━━ 正文 ━━

3.改进议程设置机制。议程设置理论曾为有效引导舆论提供了强有力的理论支撑,不过网络时代的到来从根本上削弱了舆论引导的可操作性,压缩了理论的适用空间。以往依靠报纸、广播、电视等大众传媒向民众单向度、自上而下传播信息的做法,无法与当前多元参与、自下而上、多维互动的传播特点保持同步,由此造成政府议程设置能力的下降。当然,议程设置理论并未过时,政府要想通过议程设置来引导舆论,还需要重视并汲取理论有益成分,尤其侧重传统媒体与新兴媒体的交互性研究。政府应当发挥传统媒体在民众心目中的权威性优势,发布经得起推敲的真实信息,保持传统媒体在议程设置中的核心地位。积极承认个体通过网络所获得的创造和传播信息的能力,推动建立普通民众、意见领袖、专家学者等多元主体共同参与、理性协商的议程设置机制,纠正政府的议程设置偏好,促进政府议程、媒体议程、民众议程的协调统一。
4.依法打击网络谣言。任何一个国家都不可能完全摆脱谣言的困扰,但对于身处转型时期的中国社会而言,谣言的数量更多,影响范围更广,引发大规模社会恐慌乃至社会动荡的可能性更大。网络的隐蔽性为谣言的滋生和扩散提供了便捷条件,以致几乎所有谣言都在网络空间中进行。网络谣言因其传播速度快、范围广、渠道多样、互动性强、异化率高等特点,往往比传统谣言更具危害性。从长远来看,“谣言的治理应当跳出谣言本身,不仅需要参与主体理性的提高,更需要政治和社会环境的改善”[4]。而在现阶段,加强打击力度已成为遏制谣言滋生蔓延、保护民众合法权益、维护正常社会秩序的必然选择。应逐步完善《刑法》和《治安管理处罚法》中相关条款,从制造传播谣言的动机及其行为后果等方面进行综合考虑,适当提高法定刑。应对《民事诉讼法》中“有明确的被告”做扩大解释,赋予受害人起诉匿名造谣传谣者的权利。应完善司法机关与国信办、工信部、网管办等之间的长效沟通机制,突破技术阻隔,提高执法效率和力度。

━━━

* [小练习] 请把正文里的这句话译成英文:"网络的隐蔽性为谣言的滋生和扩散提供了便捷条件,以致几乎所有谣言都在网络空间中进行。"

━━ 所给资料 ━━

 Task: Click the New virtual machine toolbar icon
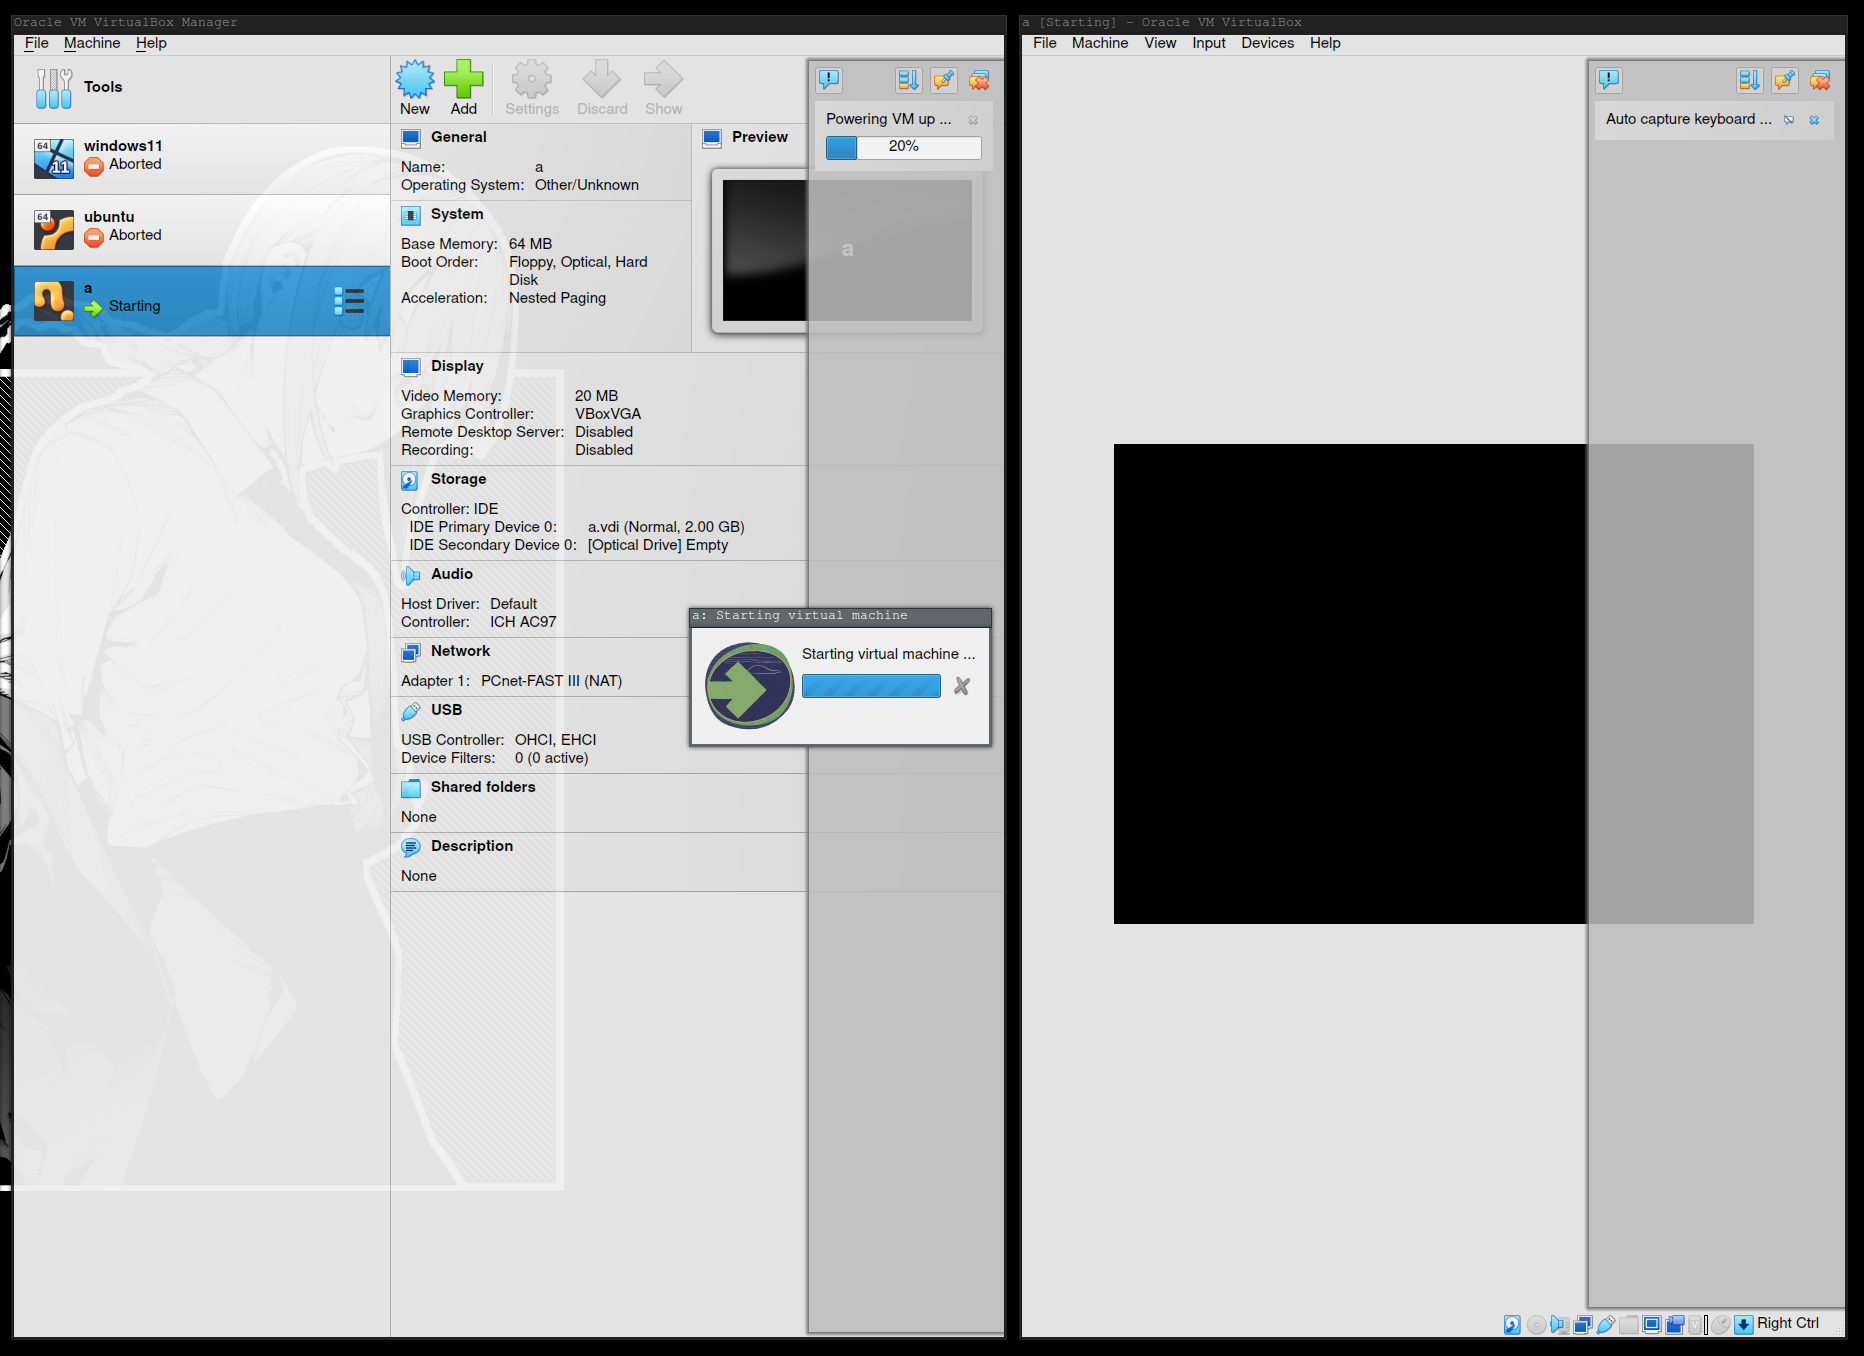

━━━

* [练习答案] The concealed nature of the internet provides convenient conditions for rumors to breed and spread, so much so that nearly all rumors take place in cyberspace.